Data Lake: Iterating over result of `get_paths` method on `FileSystemClient` raises HTTP error
ShivnarenSrinivasan opened this issue · 3 comments
- Package Name: azure.storage.filedatalake
- Package Version: 12.15.0
- Operating System: Windows 11
- Python Version: 3.12.3
Describe the bug
Calling the get_paths
method, and iterating over the result is throwing a HTTPResponseError
.
HttpResponseError: (InvalidQueryParameterValue) Value for one of the query parameters specified in the request URI is invalid.
To Reproduce
Steps to reproduce the behavior:
import os
from azure.storage.filedatalake DataLakeServiceClient
from azure.identity import ClientSecretCredential
ACCOUNT_NAME = os.getenv('ACCOUNT_NAME')
credential = ClientSecretCredential(os.getenv('TENANT_ID'), os.getenv('CLIENT_ID'), os.getenv('CLIENT_SECRET'))
service = DataLakeServiceClient(account_url=f"https://{ACCOUNT_NAME}.dfs.core.windows.net", credential=credential)
# this connection works for creating, deleting, and modifying files and directories
filesystem = service.get_file_system_client('data')
for path in filesystem.get_paths('tmp'):
print(path.name)
# raises http exception instead
Expected behavior
The iterator object returned by get_paths
should yield valid filesystem files/directories.
Screenshots
Error raised upon iteration:
Additional context
I do not believe this is a direct bug in the SDK, as I was able to replicate this issue while calling the underlying REST API directly--however, hoping there is some insight on the overall process.
In any case, if the method does not work as documented, perhaps some changes are necessary.
Thanks for the feedback! We are routing this to the appropriate team for follow-up. cc @jalauzon-msft @vincenttran-msft.
Hi @ShivnarenSrinivasan , thanks for the inquiry! After taking a closer look at your RequestId, we were able to come up with a successful repro of the error you are facing! The sample snippet code provided above actually does not face this issue, and so here is a seperate code example that should help explain what is the root cause.
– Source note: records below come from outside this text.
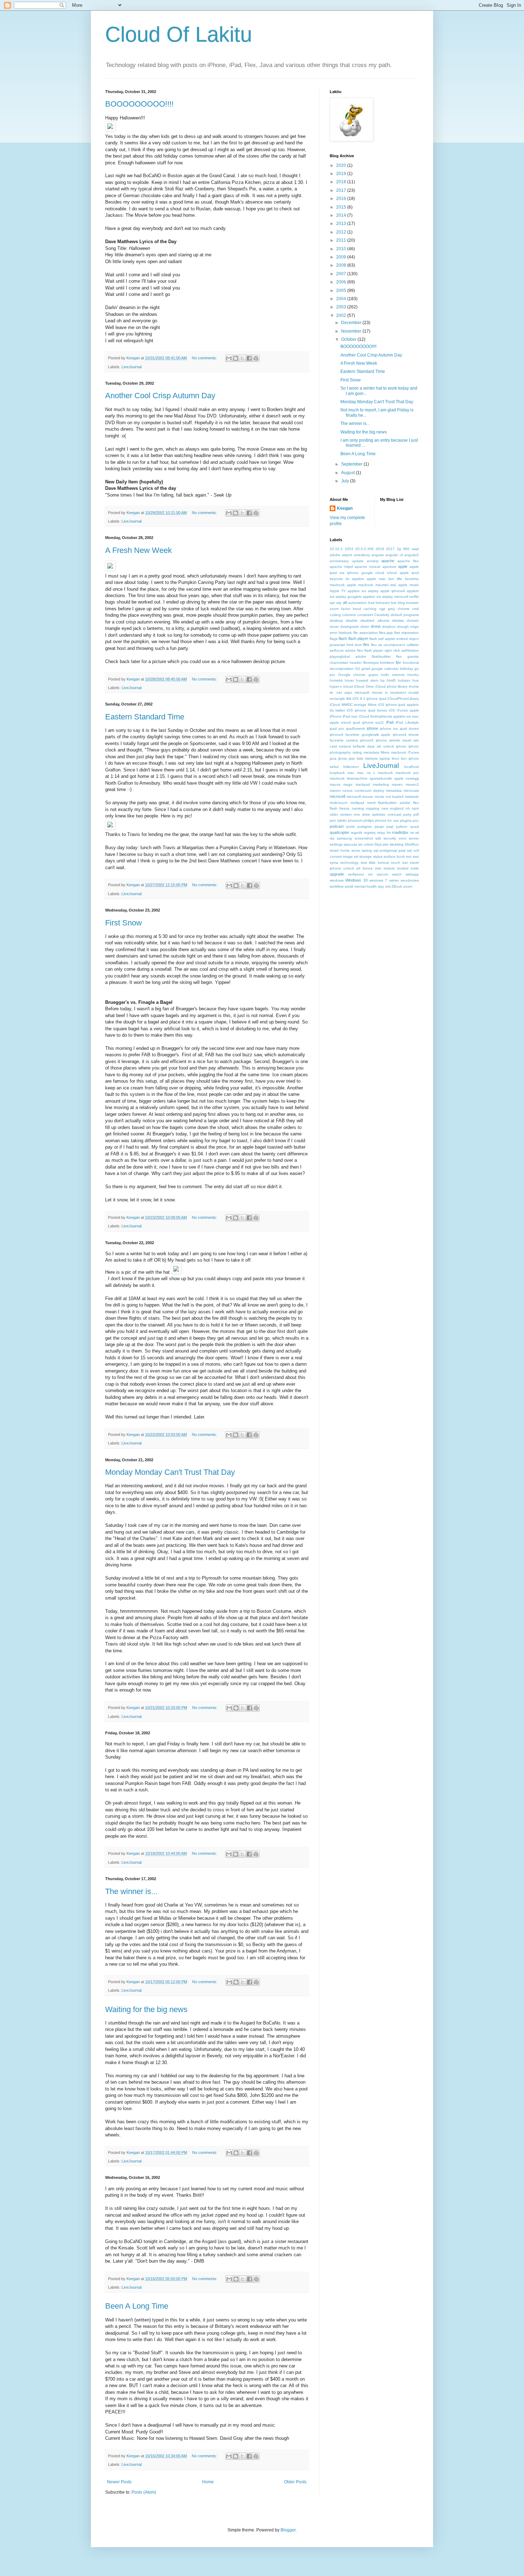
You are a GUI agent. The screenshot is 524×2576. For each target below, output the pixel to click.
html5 (391, 680)
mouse (367, 797)
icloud (348, 686)
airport (347, 555)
Here is an example screenshot from my Azure Portal.
filesystemlevel
is created using the "+ Container" tooltip, and so is fundamentally different than any other hierarchical structure (i.e. folders, files, etc.) This is your actual File System
firstdirectorylevel
and all preceding structures are created using the "Upload" or "Add Directory" tooltip. These are thus not file systems, and instead are files or directories
With that being said, taking a look at your RequestId reveals that you are wrongly passing in a directory to the get_file_system_client
API.
For example, your code that reproduces the failure in this example would look like: service.get_file_system_client('filesystemlevel/firstdirectorylevel')
Whereas the correct code snippet would look like:
service.get_file_system_client('filesystemlevel')
Then, if your goal is to drill down to the paths in tmp
, you would pass:
filesystem.get_paths('firstdirectorylevel/seconddirectorylevel/tmp')
In short, the root cause of the issue is that you were specifying more than just the file system when getting a file system client. Hopefully this example makes sense and should unblock your workflow, otherwise please do not hesitate to reach out again!
Thanks!
Thanks a lot, @vincenttran-msft -- in an attempt to simplify the code I was working with, I seem to have left out the most critical detail. My apologies.
One piece to add, is I am part of an organization where I do not have admin privileges, and the directory I was trying to access was merely provisioned for me; hence I was unaware of the container/directory distinction.
This explanation is very helpful, and after making the changes, I'm good to go.
The issue I raised is certainly closed, but this does feel like a "gotcha" to an uninitiated user (esp. since the HTTPException is so generic).
Docs
I am not well versed with the terminology yet, but I couldn't find any specification of what a filesystem
represents, or the restrictions (i.e should be a container) in the docs (which I believe is the README in the relevant git directory). Would it be worth adding some? Happy to submit a PR, it could be in the README, or in the get_file_system
method itself.
Runtime Check
Further, I don't know if this is a correct assumption, but if containers cannot be nested--that means that the only valid argument to the get_file_system
call would be a root level path.
Would it be appropriate to add a runtime check to ensure there only a single path (i.e top level) is passed, rather than what I did?